3. “There was no deal.”
Logically speaking, this is the third option. If the Crown and First Nations had completely incompatible understandings of their purported agreements, there was no “meeting of the minds”. Without a meeting of the minds, an agreement does not legally exist. The treaty is all a big misunderstanding.
Despite the differences in their legal underpinnings, each of these perspectives all lead to the same conclusion: the written English texts of these Historic treaties aren’t worth the paper they are written on, and the Supreme Court’s decision about Treaty 3 in Grassy Narrows did not grapple with this challenge. They either fail to represent the true treaty, they are unconscionable, or they never reflected any agreement at all. Either way, the purported “cede, release and surrender” of aboriginal title lands is an illusion.
Whether the Historic treaty peoples in fact have aboriginal title as in Tsilhqot’in, or a “treaty title” based on their true agreements, or claims for redress to create new forms of title, we come back to this. There is a pressing need for genuine, mature conservations between Historic treaty peoples and the broader society about their past, current and future relationships.
Nothing less than justice and reconciliation are at stake.

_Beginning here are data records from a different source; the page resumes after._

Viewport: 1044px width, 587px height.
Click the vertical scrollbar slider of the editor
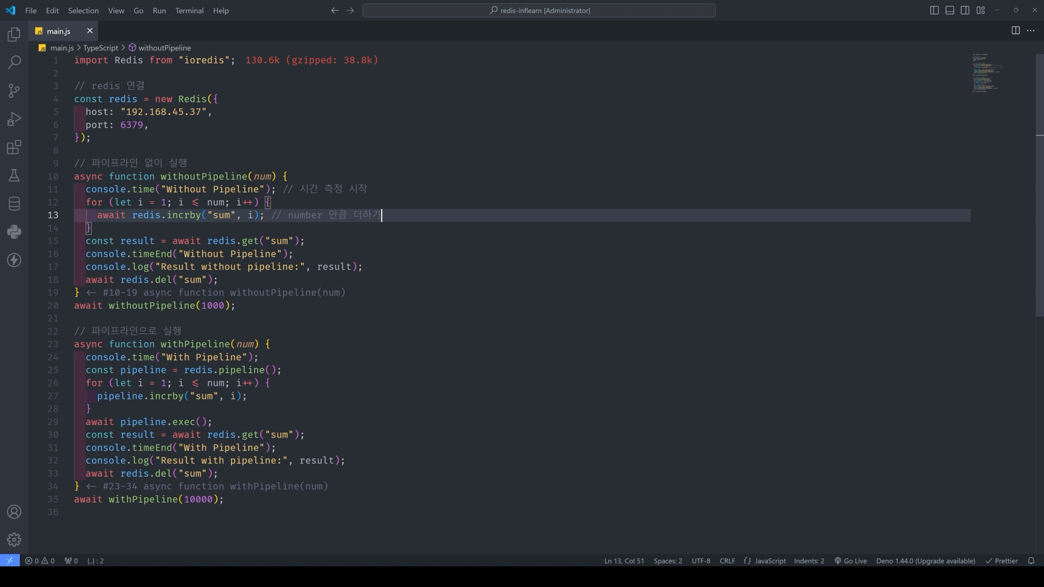pos(1040,185)
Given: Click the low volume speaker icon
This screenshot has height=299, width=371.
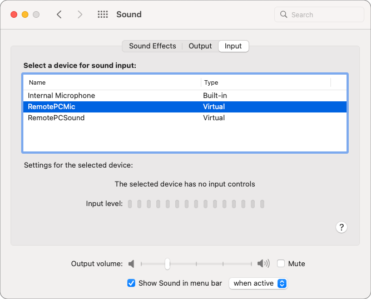Looking at the screenshot, I should coord(131,264).
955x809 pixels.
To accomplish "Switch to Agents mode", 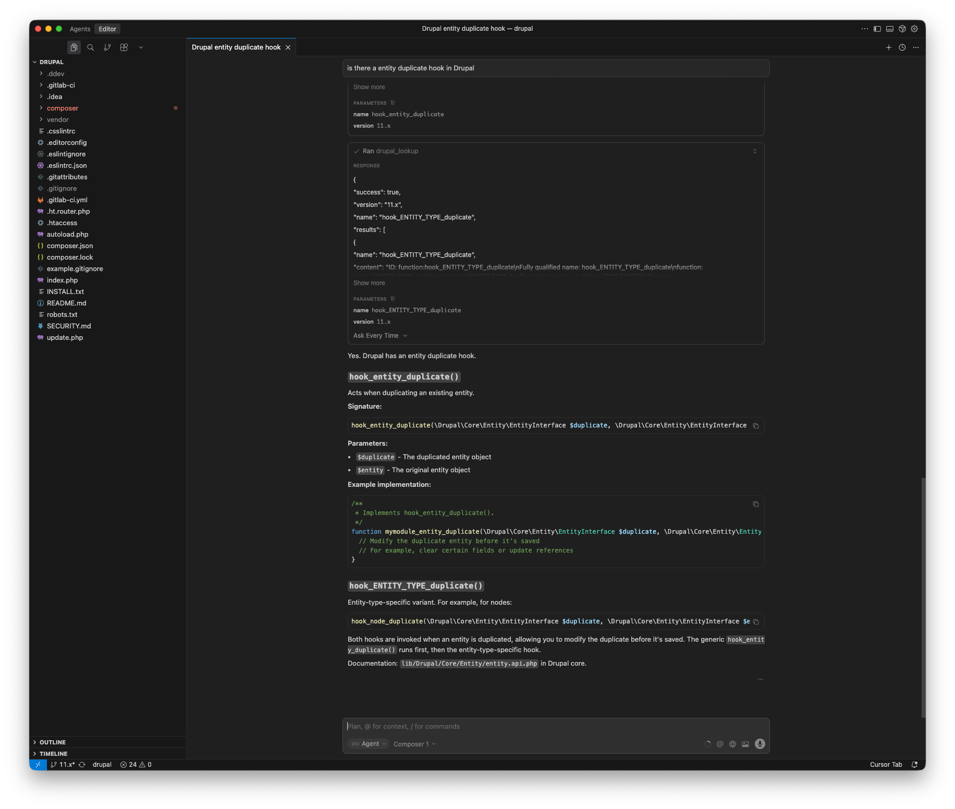I will click(80, 29).
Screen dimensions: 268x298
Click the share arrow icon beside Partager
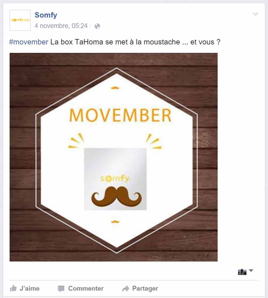[x=126, y=289]
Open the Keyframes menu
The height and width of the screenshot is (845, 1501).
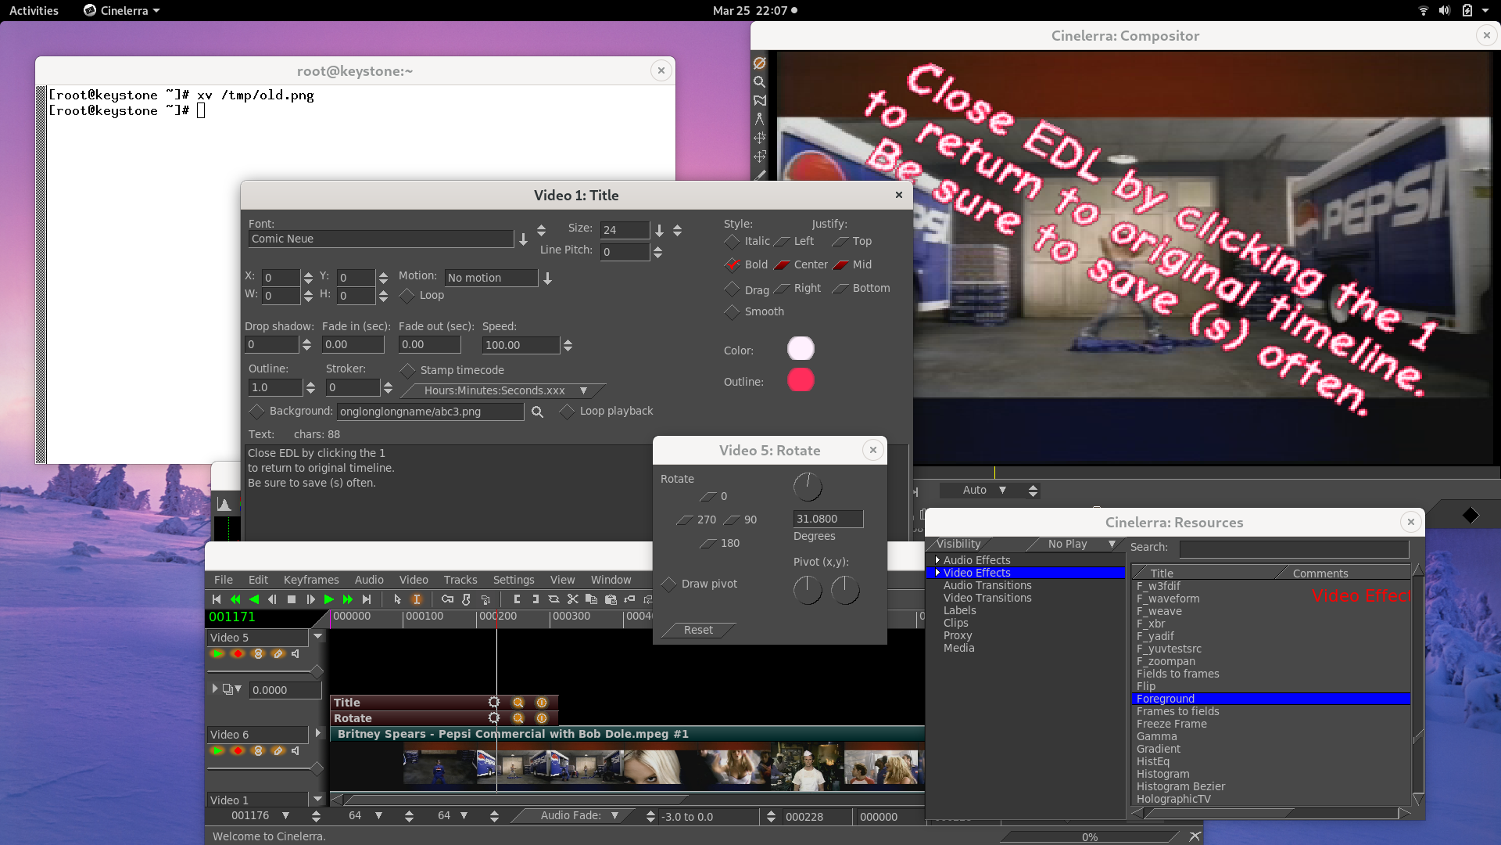[x=310, y=580]
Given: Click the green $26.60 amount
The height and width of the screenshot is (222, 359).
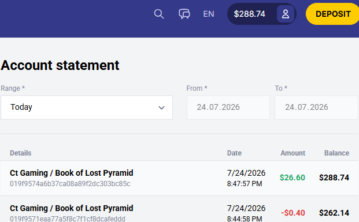Looking at the screenshot, I should click(x=293, y=177).
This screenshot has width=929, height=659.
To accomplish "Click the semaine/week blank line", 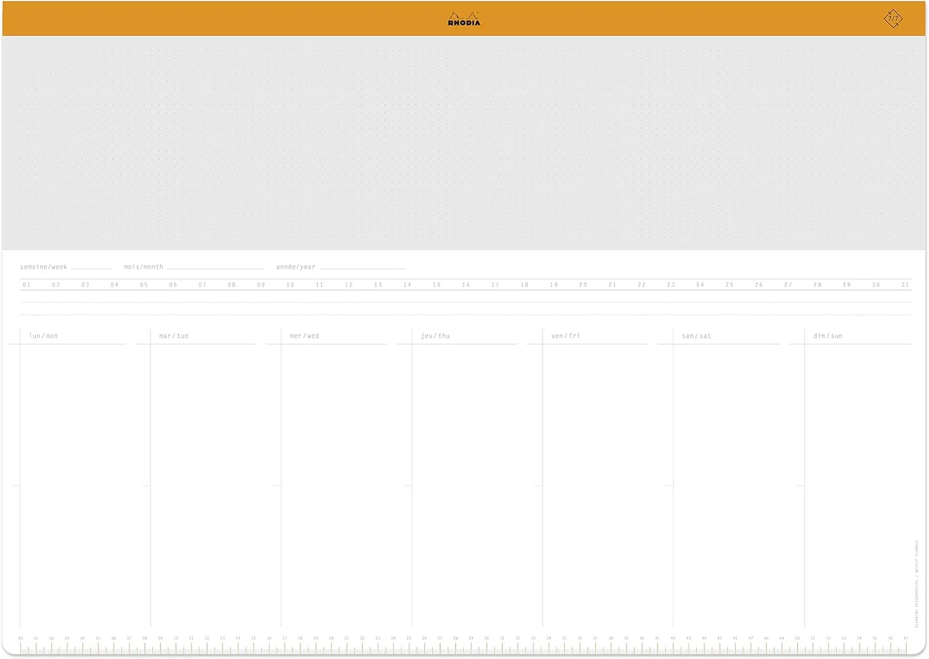I will pyautogui.click(x=92, y=267).
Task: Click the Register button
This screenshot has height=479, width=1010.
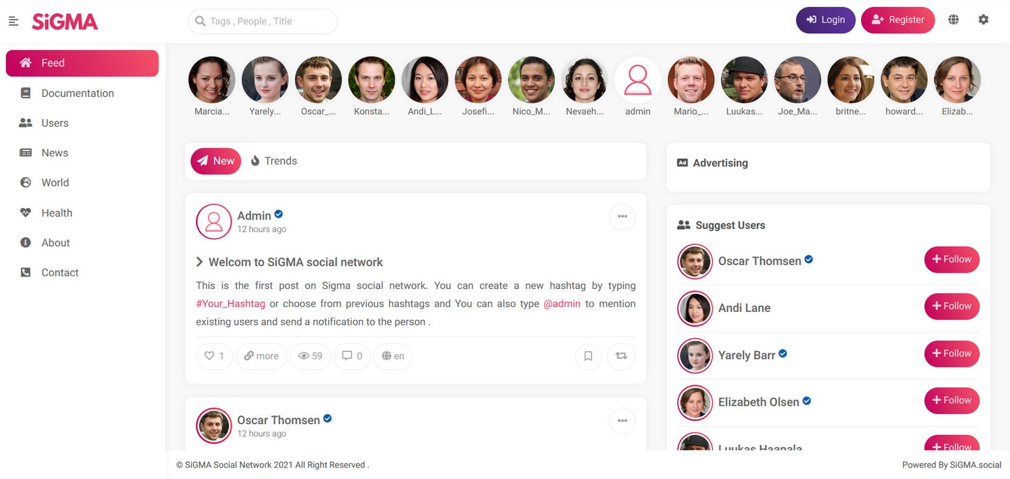Action: tap(898, 20)
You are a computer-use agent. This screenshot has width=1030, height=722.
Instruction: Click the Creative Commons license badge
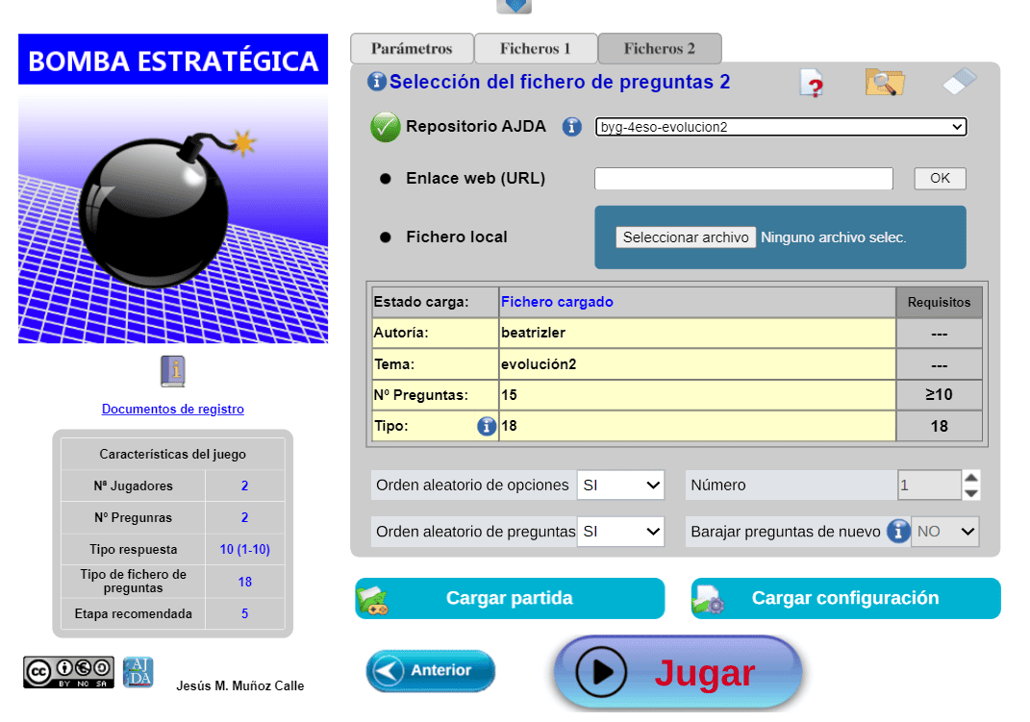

As a country, we’re already making progress in northern Canada, BC, Quebec, Newfoundland & Labrador, and initial steps are underway in New Brunswick, Nova Scotia and PEI. That progress needs to move into central Canada. We can’t bury our heads in the sand any longer.
In the Historic treaty areas, it is time “to negotiate in good faith to resolve claims to ancestral lands” to quote Tsilhqot’in. We need to face the big issues that justice and the law demand be dealt with – land, resources, and self-government for aboriginal peoples who signed Historic treaties in Canada.